--- What you have to do ---
In the passage on cryptographic key files, restate the paragraph beginning "Cryptographic keys MAY be stored" as a short list that keeps its main facts.

# Reading passage start

Cryptographic keys MAY be stored in password-protected, encrypted key files. Administrators MAY use the repository tool to encrypt key files with AES-256-CTR-Mode and strengthen passwords with PBKDF2-HMAC-SHA256 (100K iterations by default, but this may be overridden by the developer). The current Python implementation of TUF can use any cryptographic library (PyCrypto [24] is currently used to encrypt the TUF key files, but support for PyCA Cryptography can be added in the future), may override the default number of PBKDF2 iterations, and the KDF may be tweaked to preference. However, the exact cryptographic constructions can be adjusted to include future primitives added to the cryptographic libraries supported by framework.
Key objects stored in encrypted key files and in metadata have the format:
{ "keytype" : KEYTYPE, "keyval" : KEYVAL }
All keys have the format:
{ "keytype" : KEYTYPE, "keyval" : KEYVAL }
where KEYTYPE is a string describing the type of the key ("ed25519") and how it's used to sign documents. The type determines the interpretation of KEYVAL.

# Reading passage end
# Provided records start

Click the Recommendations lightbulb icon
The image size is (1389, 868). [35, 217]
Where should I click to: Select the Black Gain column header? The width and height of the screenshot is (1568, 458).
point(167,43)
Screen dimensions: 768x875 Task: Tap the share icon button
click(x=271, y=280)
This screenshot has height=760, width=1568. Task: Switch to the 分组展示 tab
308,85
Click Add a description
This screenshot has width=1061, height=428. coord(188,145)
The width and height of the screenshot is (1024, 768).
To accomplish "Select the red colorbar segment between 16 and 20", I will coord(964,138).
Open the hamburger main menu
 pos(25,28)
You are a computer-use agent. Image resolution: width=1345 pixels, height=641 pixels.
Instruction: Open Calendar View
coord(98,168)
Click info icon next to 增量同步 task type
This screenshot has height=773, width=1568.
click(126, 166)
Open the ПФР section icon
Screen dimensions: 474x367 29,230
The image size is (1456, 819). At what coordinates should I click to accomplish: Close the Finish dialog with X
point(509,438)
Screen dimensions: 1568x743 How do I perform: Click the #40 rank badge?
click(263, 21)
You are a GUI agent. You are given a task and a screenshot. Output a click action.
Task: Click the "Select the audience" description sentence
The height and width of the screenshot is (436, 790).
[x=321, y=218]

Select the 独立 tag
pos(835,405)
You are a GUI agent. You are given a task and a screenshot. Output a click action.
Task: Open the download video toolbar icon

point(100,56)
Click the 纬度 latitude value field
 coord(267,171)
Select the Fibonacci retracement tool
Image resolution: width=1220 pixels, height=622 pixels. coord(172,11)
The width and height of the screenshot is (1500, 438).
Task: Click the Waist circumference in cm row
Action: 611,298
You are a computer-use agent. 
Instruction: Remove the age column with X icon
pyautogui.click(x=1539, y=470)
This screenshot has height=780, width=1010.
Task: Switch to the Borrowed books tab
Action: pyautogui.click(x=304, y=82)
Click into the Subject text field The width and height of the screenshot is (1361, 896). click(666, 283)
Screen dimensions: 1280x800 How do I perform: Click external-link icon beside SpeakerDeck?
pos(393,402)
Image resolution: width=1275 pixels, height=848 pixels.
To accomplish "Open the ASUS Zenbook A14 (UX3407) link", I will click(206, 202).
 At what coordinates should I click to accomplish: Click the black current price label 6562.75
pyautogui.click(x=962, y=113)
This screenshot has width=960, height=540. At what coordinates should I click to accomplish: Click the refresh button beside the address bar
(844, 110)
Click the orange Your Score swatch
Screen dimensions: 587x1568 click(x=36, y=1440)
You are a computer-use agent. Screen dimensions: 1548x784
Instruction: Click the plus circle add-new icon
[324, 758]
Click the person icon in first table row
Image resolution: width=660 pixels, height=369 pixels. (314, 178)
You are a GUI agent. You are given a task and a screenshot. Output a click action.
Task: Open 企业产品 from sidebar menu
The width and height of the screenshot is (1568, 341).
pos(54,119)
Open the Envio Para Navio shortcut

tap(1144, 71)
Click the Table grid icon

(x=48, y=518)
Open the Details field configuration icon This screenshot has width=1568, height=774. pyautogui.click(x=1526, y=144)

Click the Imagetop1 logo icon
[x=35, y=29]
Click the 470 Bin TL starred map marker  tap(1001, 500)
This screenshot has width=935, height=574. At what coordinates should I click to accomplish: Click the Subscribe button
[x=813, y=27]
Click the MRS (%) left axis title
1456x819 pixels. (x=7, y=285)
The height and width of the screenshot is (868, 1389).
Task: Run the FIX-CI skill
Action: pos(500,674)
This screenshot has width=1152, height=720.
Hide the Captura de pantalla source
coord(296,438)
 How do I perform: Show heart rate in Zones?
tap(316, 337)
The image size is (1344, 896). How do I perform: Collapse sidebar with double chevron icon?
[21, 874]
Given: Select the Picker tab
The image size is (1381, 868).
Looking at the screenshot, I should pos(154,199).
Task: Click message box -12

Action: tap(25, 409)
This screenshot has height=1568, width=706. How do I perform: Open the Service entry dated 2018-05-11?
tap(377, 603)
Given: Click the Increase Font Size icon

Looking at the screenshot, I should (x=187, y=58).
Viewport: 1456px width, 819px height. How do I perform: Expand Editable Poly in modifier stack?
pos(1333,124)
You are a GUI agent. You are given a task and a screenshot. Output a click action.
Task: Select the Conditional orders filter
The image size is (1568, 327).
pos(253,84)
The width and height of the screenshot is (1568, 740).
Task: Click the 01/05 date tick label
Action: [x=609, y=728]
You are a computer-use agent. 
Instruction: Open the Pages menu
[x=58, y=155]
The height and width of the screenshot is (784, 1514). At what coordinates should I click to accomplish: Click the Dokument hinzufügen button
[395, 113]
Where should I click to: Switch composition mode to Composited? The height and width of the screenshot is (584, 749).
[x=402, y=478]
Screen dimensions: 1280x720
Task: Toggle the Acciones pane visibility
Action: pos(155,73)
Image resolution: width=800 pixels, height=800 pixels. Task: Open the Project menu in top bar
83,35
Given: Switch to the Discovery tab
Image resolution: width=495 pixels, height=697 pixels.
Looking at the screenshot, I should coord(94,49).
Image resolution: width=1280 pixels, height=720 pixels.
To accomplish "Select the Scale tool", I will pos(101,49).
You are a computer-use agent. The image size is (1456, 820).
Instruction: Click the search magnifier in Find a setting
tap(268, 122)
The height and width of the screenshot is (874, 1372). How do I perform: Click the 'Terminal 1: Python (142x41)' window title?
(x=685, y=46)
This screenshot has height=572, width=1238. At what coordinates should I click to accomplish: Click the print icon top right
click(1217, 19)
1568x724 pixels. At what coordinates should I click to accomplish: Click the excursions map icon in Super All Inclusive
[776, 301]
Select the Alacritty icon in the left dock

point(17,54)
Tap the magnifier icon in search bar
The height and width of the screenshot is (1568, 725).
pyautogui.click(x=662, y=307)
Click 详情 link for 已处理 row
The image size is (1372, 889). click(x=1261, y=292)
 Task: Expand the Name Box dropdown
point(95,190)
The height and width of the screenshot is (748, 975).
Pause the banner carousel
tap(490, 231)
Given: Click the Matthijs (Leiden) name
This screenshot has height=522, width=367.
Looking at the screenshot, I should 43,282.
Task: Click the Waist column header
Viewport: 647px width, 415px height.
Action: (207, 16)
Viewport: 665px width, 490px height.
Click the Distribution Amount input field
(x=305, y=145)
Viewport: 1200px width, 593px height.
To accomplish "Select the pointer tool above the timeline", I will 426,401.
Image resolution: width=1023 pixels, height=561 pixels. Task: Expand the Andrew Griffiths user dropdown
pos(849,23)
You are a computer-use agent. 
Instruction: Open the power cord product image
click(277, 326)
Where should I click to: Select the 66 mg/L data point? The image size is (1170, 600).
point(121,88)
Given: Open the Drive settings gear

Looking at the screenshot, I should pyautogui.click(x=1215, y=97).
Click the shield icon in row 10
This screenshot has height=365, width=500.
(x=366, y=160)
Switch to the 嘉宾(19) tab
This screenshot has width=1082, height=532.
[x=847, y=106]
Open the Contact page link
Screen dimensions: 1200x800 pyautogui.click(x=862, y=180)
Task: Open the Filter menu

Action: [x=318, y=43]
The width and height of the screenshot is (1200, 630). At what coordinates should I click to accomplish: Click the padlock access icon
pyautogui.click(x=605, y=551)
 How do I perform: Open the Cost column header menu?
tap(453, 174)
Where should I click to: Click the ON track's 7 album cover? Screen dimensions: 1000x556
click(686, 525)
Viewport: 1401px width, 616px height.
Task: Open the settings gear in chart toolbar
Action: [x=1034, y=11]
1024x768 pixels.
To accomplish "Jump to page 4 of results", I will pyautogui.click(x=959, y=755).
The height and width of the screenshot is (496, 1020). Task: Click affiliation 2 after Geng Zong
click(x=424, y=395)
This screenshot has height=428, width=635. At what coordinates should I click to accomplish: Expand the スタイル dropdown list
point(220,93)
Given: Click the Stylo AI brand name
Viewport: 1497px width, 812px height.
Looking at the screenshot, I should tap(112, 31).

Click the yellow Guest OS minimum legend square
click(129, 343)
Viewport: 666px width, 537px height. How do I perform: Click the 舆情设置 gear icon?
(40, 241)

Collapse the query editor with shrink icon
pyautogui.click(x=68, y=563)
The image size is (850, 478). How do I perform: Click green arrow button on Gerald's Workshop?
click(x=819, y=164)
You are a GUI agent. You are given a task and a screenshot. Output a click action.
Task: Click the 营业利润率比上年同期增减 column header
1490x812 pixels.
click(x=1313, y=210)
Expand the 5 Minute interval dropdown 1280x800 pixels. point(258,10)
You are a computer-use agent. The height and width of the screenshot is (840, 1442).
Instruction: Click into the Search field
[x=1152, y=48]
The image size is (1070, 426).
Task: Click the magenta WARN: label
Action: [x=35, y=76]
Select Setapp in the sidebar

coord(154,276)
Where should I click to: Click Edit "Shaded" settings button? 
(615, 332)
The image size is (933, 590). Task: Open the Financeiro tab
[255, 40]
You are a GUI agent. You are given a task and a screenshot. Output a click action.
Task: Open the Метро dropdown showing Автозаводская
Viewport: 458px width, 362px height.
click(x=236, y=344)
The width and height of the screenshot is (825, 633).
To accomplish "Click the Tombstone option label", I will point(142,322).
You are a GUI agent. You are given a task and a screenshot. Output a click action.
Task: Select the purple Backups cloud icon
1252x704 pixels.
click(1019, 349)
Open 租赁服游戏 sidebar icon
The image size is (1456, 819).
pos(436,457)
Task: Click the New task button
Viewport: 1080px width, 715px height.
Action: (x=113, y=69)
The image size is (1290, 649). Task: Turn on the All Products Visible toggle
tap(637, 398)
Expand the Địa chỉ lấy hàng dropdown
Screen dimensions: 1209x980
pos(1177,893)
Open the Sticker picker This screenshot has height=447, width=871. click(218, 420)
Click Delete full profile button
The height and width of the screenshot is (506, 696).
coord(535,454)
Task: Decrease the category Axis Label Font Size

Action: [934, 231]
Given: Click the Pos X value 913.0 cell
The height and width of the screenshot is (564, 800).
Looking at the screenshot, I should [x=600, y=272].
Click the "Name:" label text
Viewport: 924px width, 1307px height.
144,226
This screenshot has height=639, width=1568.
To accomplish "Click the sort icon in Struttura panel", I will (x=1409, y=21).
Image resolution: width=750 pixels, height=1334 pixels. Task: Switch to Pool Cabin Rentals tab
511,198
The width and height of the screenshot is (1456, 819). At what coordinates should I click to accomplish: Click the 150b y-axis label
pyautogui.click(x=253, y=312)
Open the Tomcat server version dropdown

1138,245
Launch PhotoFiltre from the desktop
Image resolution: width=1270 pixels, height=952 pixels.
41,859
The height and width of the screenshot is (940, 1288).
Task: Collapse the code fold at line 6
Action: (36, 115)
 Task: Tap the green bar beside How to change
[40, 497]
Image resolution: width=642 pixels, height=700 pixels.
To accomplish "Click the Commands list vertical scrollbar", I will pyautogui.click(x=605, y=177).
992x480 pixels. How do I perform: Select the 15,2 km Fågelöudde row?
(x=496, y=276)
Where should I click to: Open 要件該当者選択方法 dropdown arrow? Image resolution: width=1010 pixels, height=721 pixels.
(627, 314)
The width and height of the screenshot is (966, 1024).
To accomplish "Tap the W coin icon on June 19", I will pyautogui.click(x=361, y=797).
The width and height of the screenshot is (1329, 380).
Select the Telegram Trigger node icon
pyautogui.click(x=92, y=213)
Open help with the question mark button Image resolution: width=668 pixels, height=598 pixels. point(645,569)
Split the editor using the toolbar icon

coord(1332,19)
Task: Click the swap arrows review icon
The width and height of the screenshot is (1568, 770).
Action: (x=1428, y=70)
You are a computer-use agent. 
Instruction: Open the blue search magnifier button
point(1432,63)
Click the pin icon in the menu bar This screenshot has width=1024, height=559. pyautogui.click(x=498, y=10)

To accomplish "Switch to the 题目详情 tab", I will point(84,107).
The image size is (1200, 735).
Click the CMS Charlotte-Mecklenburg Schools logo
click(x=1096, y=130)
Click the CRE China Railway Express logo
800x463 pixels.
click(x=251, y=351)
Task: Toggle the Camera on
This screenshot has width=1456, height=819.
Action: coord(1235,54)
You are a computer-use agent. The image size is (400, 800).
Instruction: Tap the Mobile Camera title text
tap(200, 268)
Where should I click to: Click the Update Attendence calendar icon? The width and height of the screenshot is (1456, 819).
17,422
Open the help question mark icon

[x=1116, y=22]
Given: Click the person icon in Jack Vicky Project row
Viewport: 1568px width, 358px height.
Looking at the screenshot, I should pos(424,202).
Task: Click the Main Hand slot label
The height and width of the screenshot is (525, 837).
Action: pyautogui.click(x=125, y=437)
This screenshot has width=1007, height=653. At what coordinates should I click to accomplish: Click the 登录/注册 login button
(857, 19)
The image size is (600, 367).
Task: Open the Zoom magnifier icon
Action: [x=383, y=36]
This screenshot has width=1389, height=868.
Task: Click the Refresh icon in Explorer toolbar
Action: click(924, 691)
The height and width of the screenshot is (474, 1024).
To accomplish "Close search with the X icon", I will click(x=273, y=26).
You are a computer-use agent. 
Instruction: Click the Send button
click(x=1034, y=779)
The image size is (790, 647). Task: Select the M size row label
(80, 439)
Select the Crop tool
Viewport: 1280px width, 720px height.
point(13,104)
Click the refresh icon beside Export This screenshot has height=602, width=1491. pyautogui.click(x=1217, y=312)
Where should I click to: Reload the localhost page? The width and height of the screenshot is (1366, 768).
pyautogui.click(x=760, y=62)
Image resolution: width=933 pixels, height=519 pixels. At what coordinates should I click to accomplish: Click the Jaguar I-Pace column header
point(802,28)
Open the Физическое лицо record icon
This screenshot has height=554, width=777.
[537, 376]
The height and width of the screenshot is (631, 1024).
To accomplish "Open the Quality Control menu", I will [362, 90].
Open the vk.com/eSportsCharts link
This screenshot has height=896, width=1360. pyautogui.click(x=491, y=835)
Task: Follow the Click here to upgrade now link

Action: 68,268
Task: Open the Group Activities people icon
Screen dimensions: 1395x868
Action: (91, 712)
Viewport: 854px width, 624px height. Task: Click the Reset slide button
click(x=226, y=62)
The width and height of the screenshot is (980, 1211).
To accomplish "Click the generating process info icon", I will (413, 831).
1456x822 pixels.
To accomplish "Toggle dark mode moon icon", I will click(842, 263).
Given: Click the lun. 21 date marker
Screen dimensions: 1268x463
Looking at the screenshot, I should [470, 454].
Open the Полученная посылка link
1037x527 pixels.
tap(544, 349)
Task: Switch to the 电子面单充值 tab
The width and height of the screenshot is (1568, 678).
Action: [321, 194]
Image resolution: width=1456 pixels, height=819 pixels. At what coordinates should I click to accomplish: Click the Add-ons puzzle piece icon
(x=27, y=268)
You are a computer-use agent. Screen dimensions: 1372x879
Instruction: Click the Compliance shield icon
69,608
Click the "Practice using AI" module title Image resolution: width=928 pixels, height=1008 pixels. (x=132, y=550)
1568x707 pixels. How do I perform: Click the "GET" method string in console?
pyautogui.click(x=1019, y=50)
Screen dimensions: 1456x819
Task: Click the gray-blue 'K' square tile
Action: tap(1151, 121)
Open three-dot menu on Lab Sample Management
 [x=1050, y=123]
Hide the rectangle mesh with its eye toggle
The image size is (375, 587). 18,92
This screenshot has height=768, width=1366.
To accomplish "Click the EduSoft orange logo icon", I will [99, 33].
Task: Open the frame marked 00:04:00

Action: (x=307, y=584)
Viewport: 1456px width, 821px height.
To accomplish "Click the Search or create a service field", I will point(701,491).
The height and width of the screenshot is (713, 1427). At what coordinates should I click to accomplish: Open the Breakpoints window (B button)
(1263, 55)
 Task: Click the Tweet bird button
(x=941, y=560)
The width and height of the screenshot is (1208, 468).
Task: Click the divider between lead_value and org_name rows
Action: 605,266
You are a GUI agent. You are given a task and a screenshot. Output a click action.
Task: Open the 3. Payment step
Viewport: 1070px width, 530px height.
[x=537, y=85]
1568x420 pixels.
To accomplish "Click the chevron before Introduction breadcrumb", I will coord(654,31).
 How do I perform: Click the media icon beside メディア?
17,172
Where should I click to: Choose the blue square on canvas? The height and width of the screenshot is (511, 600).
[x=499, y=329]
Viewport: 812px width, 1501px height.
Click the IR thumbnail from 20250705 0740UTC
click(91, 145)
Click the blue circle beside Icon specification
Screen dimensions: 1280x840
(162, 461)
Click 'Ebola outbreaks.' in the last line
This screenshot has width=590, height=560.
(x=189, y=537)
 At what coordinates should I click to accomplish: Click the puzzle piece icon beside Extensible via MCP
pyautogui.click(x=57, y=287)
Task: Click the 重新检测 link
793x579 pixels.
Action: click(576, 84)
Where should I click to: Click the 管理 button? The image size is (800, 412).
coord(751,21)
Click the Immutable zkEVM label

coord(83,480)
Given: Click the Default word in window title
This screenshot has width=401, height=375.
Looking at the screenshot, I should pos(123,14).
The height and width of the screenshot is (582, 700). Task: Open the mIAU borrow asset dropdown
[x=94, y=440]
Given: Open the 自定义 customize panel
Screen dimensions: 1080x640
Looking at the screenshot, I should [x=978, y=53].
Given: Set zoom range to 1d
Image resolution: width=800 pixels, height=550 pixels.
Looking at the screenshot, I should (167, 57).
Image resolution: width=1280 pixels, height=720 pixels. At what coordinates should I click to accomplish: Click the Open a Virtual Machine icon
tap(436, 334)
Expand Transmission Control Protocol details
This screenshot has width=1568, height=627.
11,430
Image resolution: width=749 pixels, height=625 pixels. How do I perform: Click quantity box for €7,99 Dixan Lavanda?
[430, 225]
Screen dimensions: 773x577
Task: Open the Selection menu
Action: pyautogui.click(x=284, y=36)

# Provided records end

--- Task response ---
- Cryptographic keys may be stored in password-protected, encrypted key files.
- Administrators may use the repository tool to encrypt key files with AES-256-CTR-Mode.
- Passwords are strengthened with PBKDF2-HMAC-SHA256, at 100K iterations by default, though the developer may override this.
- The current Python implementation of TUF can use any cryptographic library. PyCrypto currently encrypts the TUF key files, and support for PyCA Cryptography can be added in the future.
- The default number of PBKDF2 iterations may be overridden, and the KDF may be tweaked to preference.
- The exact cryptographic constructions can be adjusted to include future primitives added to the supported cryptographic libraries.